## What the exercise asks
Rewrite the lines of the listing as a numbered list, beginning with the line that contains "The width and" and continuing through the line that contains "Open quoted tweet via 9h timestamp", with blank lines dropped. Leave the pictures out of your answer.

## Data entries
-- Begin --
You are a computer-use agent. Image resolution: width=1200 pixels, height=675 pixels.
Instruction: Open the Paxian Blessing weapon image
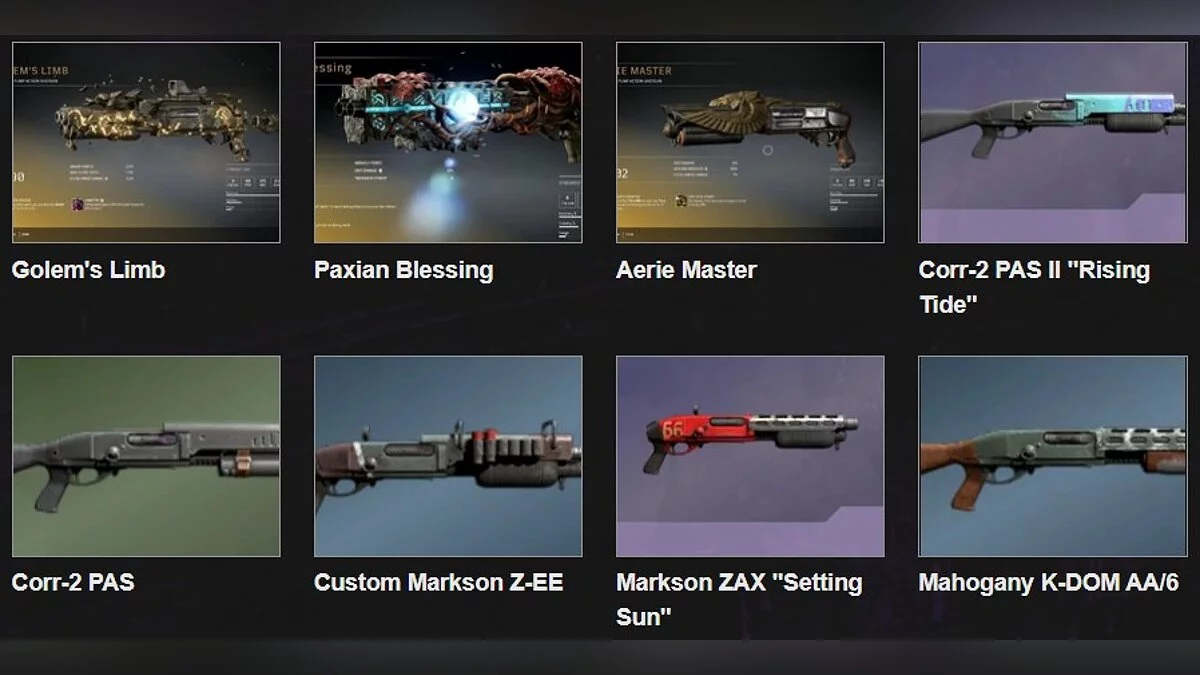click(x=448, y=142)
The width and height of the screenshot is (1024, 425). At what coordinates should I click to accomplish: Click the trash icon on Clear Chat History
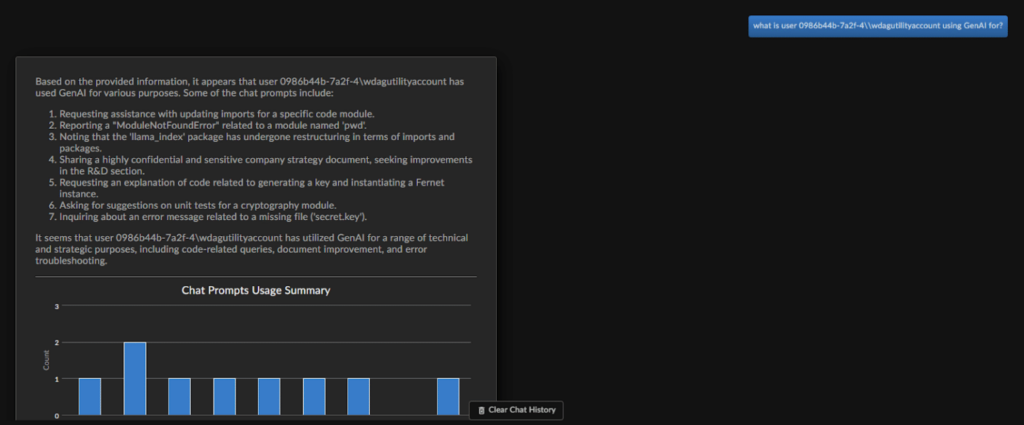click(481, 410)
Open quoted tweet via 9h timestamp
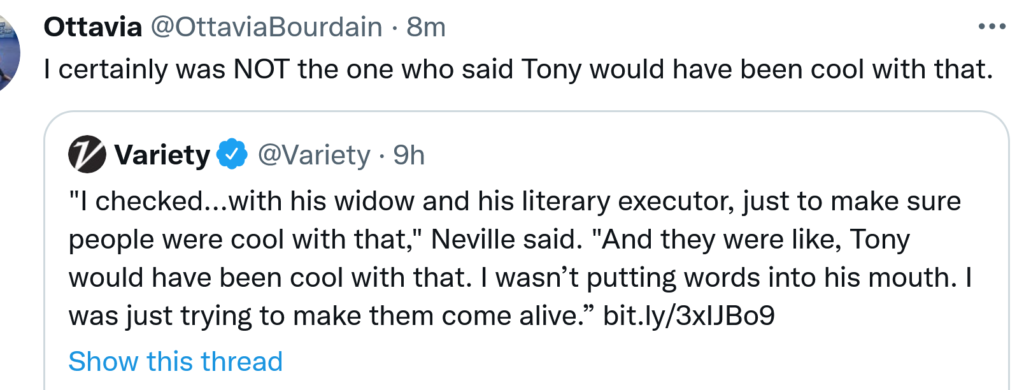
-- End --
-- Begin --
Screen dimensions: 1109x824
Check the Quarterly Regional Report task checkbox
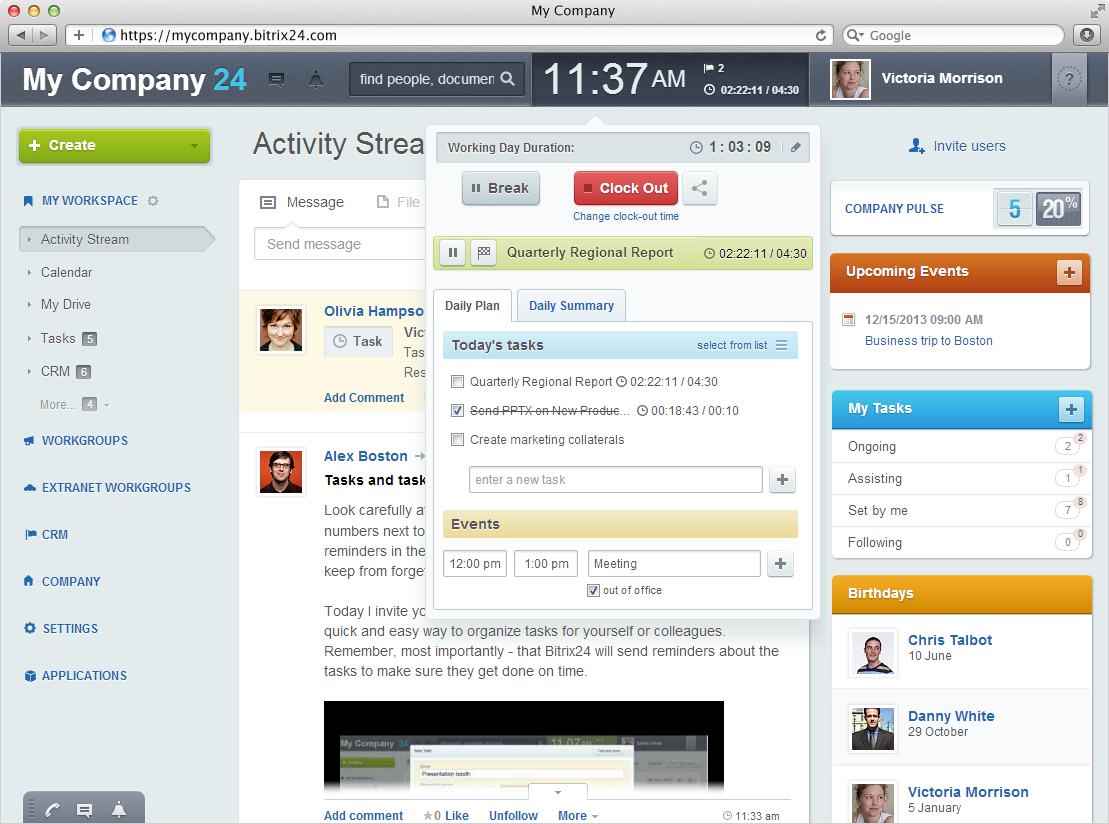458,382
-- End --
-- Begin --
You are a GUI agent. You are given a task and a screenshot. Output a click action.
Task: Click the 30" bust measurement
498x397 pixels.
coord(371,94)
-- End --
## Output for this task
1. The width and height of the screenshot is (1024, 425). At what coordinates should I click to accomplish: Click the trash icon on Clear Chat History
2. click(481, 410)
3. Open quoted tweet via 9h timestamp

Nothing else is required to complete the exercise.